AS Roma

Rinnovi, ora si accelera: 3 sì per Gasperini

Dybala, Pellegrini e Celik: il tecnico vuole tenerli tutti. Presto novità anche su D’Amico. Intanto per il ritiro l’ipotesi Galles è in testa

(GETTY IMAGES)

PUBBLICATO DA Simone Valdarchi
08 Giugno 2026 - 06:00

Una settimana da Dan. È scivolato via un altro weekend silenzioso in quel di Trigoria, con un Fulvio Bernardini silenzioso e quasi del tutto vuoto, aspettando che campi e uffici possano tornare a riempirsi. Oggi, però, inizia una settimana in cui la Roma che sarà comincerà a prendere forma. L’annuncio più atteso è quello di Tony D’Amico come prossimo direttore sportivo, ma non è detto che possa essere il primo in ordine cronologico.

Ovviamente ufficializzare il dirigente abruzzese come successore di Massara è una priorità, ma non è facile stabilire con esattezza quanto ci vorrà affinché i passaggi formali mancanti (il divorzio, anche su carta, tra D’Amico e l’Atalanta e la successiva firma del triennale con la Roma) possano concretizzarsi. Nell’attesa, però, c’è una Roma al lavoro, guidata dalle idee di Gasperini, condivise da tempo nelle riunioni a distanza con Dan e Ryan Friedkin. E Gian Piero, che proprio dai texani è stato posto al centro del progetto, aspetta di poter incassare nei prossimi giorni i primi tre sì della sua estate. I tre sì per i rinnovi contrattuali di Dybala, Pellegrini e Celik.

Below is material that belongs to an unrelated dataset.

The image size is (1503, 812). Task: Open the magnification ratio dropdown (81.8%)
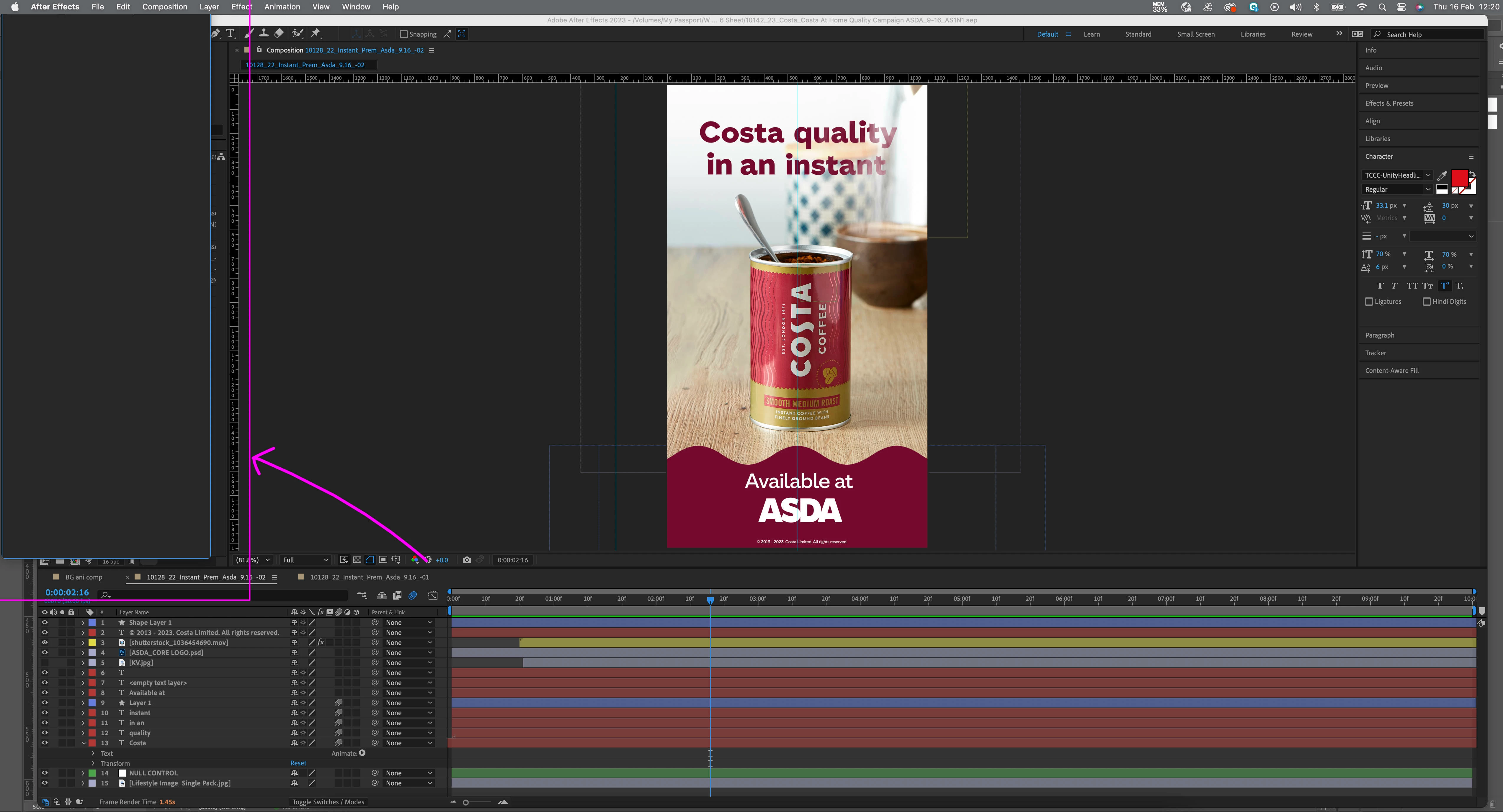253,560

Nelle prossime ore, infatti, sono in programma quelli che, nelle intenzioni del club, dovrebbero essere gli ultimi colloqui con i rispettivi agenti, per arrivare alla triplice dama e confermare, così, parte di quello zoccolo duro tanto caro a Gasp. Per Dybala e Pellegrini, l’intesa è veramente a un passo. Difficile parlare soltanto di “dettagli”, perché in contratti simili gli aspetti da analizzare e su cui concordare sono innumerevoli, ma la base per andare avanti insieme è stata fissata. A Paulo è stato offerto un contratto di un anno (con opzione per il secondo) a 2,5 milioni netti più bonus. A Lorenzo, invece, saranno garantiti i primi due anni, scadenza quindi fissata al 2028 inizialmente, a cifre simili (anche qui la partita si giocherà soprattutto sui bonus).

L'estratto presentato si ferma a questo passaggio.